(Bio)degradable Materials


Graphical abstract: pH-Responsive protein nanoparticles via conjugation of degradable PEG to the surface of cytochrome c

E. Steiert, J. Ewald, A. Wagner, U. A. Hellmich, H. Frey, P. R. Wich, Polym. Chem. 2020, 11, 551-559.

Proteins represent a versatile biopolymer material for the preparation of nanoparticles. For drug delivery applications an acid-triggered disassembly and payload release is preferred. Herein, we present a protein nanoparticle system based on cytochrome c, which is surface-modified with acid-degradable polyethylene glycol (PEGylation). pH-Sensitivity was obtained through vinyl ether moieties distributed in the polyether backbone. When PEGylated, cytochrome c shows a different solubility behaviour in organic solvents, which allows for particle preparation using an emulsion-based solvent evaporation method. The resulting particles are stable under physiological conditions but degrade at acidic pH values.

M. Worm, D. Leibig, C. Dingels, H. Frey ACS Macro Lett., 2016, 5, 1357−1363.
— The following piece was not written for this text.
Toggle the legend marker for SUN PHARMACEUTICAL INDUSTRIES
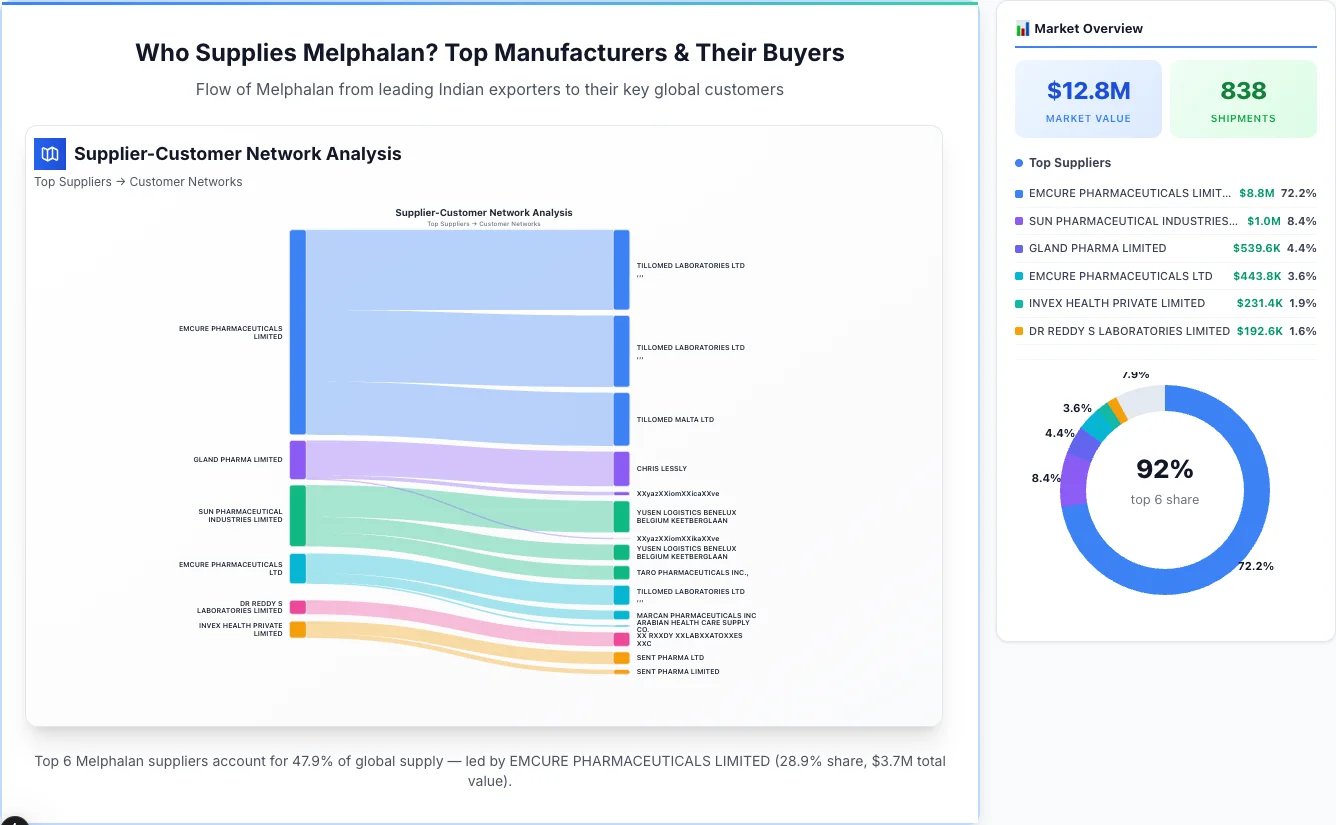The image size is (1336, 825). pyautogui.click(x=1020, y=221)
Polyethylene glycol (PEG) has been used for decades to improve the pharmacokinetic properties of protein drugs, and several PEG-protein conjugates are approved by the FDA. However, the nondegradability of PEG restricts its use to a limiting molecular weight to permit renal excretion. In this work, we introduce a simple strategy to overcome the nondegradability of PEG by incorporating multiple pH-sensitive vinyl ether moieties into the polyether backbone. Copolymerization of 3,4-epoxy-1-butene (EPB) with ethylene oxide via anionic ring-opening polymerization (AROP) provides access to allyl moieties that can be isomerized to pH-cleavable propenyl units (isoEPB). The presence of a defined hydroxyl end group permits attachment to other functional molecules. The novel pH-degradable PEGs combine various desirable properties such as excellent long-term storage stability and cleavage in a physiologically relevant pH-range that render them promising candidates for biomedical application.